Something above the eyelid is the eyelash, which was known, by the 17th century, as the supercilium. So, it is striking to me that, according to the OED, the word with preposition (supercilium) actually predated the word sans preposition (cilia). From 1672 we have: "I marked how your answerer looked when he spoke of the day of judgment. Very gravely...and yet without any depressing or exalting his superciliums." The word can also refer to a "narrow fillet above the cymatium of a cornice," but this gets us into Attic pillars, which I have written about elsewhere but don't want to probe now. The architectural usage is first attested in 1563.

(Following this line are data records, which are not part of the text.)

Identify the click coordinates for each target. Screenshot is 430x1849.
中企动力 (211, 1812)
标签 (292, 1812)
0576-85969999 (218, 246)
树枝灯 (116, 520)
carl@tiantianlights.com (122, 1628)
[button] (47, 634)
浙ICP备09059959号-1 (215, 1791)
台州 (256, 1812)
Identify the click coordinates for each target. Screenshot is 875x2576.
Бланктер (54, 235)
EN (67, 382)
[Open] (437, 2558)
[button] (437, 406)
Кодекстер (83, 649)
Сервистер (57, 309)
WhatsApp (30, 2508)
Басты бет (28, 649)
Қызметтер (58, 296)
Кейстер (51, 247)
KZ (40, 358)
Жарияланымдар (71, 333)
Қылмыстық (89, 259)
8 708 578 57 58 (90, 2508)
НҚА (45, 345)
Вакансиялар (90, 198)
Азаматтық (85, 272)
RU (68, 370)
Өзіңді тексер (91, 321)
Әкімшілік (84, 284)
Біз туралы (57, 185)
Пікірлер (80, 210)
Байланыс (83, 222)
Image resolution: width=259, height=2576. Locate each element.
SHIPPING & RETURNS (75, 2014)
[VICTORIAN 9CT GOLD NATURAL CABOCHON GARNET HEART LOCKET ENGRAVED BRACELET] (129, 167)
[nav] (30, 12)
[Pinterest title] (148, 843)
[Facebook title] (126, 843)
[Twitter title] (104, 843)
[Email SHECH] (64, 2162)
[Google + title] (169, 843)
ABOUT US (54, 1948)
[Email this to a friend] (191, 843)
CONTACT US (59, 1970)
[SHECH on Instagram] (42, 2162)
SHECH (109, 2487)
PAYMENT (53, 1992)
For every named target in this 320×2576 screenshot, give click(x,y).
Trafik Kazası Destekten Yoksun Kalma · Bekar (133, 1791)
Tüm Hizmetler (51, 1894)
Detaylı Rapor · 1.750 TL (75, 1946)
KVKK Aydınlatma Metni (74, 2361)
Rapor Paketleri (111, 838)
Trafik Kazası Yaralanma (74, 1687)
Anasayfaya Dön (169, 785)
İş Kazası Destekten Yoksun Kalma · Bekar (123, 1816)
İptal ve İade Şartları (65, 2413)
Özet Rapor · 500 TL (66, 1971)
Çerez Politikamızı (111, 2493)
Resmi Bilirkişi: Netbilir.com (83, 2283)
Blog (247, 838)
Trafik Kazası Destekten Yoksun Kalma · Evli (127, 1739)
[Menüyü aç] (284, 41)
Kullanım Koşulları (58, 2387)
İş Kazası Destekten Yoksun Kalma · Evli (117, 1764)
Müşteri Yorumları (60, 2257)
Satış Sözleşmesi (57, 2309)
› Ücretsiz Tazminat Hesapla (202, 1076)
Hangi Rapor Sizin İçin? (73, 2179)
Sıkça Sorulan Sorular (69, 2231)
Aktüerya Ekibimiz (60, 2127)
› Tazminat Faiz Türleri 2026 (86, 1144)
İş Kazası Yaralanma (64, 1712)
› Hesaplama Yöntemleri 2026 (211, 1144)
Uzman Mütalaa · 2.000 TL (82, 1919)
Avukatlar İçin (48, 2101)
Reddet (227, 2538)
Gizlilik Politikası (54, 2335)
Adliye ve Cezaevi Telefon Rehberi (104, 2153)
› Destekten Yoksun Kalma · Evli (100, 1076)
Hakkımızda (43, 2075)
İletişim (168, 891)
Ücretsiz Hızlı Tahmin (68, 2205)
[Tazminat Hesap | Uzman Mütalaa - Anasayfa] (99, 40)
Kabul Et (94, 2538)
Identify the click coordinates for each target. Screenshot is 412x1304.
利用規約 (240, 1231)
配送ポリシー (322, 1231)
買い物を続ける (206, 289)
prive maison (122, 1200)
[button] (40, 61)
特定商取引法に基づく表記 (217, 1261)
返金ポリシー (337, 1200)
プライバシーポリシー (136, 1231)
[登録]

Now, of course, we are ready for supercilious. The word has reference to an action of the supercilium--a raised or furrowed or some kind of movement of the eyebrow to express a feeling of disdain or haughtiness. As early as 1529, even before supercilium apparently appeared, supercilous was used, though the OED's reference is not very clear. From 1609 we have: "Set your face, and looke superciliously, while I present you." John Dunne got into the act in 1627 when he said: "Some binde themselves exactly, rigidly, superciliously, yet superstitiously to the number of foure." Thus the current meaning of supercilious as haughty contempt or disdain is already established in the early 17th century.
Conclusion
Intelligent and even clever use of words doesn't assure you of success, happiness, love or anything really in life. It can, however, remove one more little piece of confusion from our lives. And, come to think of it, if we can remove some of the confusion, we have gone the first step towards reaching understanding, which isn't a bad thing to have in life.